BRIEF: Decide whether each statement agrees with the news article on nutritional rickets, answering yes or no and quoting the words of the article that settle it. (a) The systematic review appeared in the journal Hormone Research in Paediatrics. (b) Nutritional rickets has been eradicated worldwide. (c) One listed risk factor is prolonged breast-feeding without appropriate complementary feeding from 12 months.

News article

Prevention and management of nutritional rickets in children

Posted:  Friday, August 12, 2016

Strategies for prevention and treatment of nutritional rickets in children

Nutritional rickets (NR) is characterized by defective bone mineralization in children and is commonly caused by vitamin D and/or calcium deficiencies. The consequences of NR can be alarming if NR continues into adulthood; NR may even cause death. In spite of the established role of vitamin D in health and disease, there has been a worldwide failure in eradicating NR. A systematic review published in the journal Hormone Research in Paediatrics focused on the diagnosis, prevention, and management of NR.

A group of experts examined the current best practices in the diagnosis and management of NR and formulated evidence-based recommendations. The evidence was assessed based on the Grading of Recommendations, Assessment, Development and Evaluation (GRADE) system. The recommendations about the definition and diagnosis of NR, vitamin D status and its toxicity, dietary calcium intake, etc. were based on high quality evidence.

The risk factors associated with NR in children are vitamin D deficiency, supplementation with low levels of vitamin D or calcium, prolonged breast-feeding without introducing appropriate complementary feeding from 6 months, restricted sunlight exposure and malnutrition. The incidence of NR in children should be determined by population-based samples, by case reports from sentinel centres, or by mandatory reporting.

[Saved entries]
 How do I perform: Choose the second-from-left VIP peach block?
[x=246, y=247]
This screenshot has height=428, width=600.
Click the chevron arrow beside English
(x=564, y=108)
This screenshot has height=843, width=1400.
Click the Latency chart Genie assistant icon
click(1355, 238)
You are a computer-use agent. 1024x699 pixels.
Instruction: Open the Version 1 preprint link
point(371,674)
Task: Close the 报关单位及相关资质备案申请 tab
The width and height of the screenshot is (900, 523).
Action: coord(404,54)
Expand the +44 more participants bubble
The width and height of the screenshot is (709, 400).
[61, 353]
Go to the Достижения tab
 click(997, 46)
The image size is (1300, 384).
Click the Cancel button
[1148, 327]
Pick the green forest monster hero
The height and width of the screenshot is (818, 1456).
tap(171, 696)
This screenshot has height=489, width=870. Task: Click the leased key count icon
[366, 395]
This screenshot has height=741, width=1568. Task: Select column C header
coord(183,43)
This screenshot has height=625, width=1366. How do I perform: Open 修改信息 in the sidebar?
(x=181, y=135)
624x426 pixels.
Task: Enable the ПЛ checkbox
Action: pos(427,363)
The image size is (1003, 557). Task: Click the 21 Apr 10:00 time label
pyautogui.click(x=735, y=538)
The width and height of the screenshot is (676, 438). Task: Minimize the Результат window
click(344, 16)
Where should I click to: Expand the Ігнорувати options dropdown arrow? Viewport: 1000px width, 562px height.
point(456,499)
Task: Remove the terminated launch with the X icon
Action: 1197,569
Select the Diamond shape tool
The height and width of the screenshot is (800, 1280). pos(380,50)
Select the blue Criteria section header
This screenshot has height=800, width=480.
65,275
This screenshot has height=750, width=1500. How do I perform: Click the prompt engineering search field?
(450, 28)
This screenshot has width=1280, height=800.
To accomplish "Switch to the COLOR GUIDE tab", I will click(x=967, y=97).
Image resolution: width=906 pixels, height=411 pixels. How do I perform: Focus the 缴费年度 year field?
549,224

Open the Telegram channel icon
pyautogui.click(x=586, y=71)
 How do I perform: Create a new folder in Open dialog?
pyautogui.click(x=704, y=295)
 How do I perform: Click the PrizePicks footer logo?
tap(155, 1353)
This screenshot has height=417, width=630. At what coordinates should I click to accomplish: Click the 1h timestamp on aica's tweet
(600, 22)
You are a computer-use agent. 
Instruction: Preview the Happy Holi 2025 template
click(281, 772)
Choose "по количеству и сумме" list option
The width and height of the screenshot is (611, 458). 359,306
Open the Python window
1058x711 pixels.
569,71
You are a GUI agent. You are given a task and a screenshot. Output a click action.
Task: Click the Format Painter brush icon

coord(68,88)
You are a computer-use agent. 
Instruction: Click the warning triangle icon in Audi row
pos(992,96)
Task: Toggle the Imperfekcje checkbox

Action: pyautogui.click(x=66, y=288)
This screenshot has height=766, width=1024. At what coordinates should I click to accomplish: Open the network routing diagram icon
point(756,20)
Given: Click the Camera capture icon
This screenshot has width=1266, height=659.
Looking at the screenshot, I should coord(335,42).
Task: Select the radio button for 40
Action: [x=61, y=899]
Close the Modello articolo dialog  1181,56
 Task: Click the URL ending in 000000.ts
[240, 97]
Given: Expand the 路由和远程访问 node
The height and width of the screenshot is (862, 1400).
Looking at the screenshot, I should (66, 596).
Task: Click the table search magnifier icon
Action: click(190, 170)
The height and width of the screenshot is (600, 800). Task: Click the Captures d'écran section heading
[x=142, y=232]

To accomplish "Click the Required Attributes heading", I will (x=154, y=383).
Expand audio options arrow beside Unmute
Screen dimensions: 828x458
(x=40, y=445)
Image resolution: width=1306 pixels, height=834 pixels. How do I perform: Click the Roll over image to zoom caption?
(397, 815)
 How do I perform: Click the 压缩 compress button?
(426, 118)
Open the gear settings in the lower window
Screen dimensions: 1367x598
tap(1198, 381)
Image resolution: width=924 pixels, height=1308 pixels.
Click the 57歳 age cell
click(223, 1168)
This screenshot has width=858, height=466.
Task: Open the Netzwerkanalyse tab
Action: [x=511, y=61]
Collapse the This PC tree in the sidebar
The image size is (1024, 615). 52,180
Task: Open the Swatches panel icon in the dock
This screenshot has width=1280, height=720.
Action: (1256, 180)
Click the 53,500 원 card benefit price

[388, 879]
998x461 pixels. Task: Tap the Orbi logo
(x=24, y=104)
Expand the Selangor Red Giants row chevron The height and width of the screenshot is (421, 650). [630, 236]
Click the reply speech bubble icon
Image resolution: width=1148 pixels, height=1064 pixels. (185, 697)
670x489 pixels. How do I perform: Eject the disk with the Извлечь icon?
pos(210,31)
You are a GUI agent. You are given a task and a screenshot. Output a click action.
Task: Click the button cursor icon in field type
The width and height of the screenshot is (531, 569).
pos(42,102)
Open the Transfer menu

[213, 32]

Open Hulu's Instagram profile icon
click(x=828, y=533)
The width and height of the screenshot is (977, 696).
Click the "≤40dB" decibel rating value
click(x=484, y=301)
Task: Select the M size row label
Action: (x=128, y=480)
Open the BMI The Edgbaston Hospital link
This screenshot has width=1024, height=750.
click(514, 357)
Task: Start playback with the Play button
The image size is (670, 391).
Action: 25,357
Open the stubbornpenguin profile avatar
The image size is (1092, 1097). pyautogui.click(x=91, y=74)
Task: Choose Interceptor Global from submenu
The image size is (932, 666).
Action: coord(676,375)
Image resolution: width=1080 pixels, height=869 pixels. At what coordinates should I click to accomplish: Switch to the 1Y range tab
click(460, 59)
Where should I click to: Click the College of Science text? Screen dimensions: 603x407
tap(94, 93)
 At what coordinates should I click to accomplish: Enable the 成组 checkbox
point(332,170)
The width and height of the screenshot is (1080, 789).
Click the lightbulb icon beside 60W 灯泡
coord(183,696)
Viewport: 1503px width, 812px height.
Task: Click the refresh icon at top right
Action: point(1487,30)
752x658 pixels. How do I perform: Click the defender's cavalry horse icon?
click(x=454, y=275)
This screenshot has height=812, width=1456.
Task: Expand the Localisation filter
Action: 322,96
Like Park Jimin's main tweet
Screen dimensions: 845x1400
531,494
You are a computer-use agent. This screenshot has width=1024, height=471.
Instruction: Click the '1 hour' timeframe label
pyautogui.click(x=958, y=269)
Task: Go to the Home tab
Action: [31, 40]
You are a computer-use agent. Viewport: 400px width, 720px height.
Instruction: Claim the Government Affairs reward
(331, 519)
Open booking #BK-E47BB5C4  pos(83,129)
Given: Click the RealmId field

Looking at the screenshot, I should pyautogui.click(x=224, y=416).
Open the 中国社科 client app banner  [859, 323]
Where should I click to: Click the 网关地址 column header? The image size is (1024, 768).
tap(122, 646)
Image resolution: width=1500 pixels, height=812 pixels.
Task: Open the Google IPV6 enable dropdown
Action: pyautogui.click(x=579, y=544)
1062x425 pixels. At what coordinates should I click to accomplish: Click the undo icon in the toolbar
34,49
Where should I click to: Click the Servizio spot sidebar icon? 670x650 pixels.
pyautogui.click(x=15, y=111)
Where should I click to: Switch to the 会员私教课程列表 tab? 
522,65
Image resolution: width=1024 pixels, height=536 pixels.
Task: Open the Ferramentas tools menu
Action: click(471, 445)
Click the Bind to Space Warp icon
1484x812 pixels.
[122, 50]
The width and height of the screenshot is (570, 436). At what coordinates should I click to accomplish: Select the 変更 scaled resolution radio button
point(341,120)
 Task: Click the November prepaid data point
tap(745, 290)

EXPECTED ANSWER:
(a) Yes: "A systematic review published in the journal Hormone Research in Paediatrics focused on the diagnosis, prevention, and management of NR."
(b) No: "there has been a worldwide failure in eradicating NR"
(c) No: "prolonged breast-feeding without introducing appropriate complementary feeding from 6 months"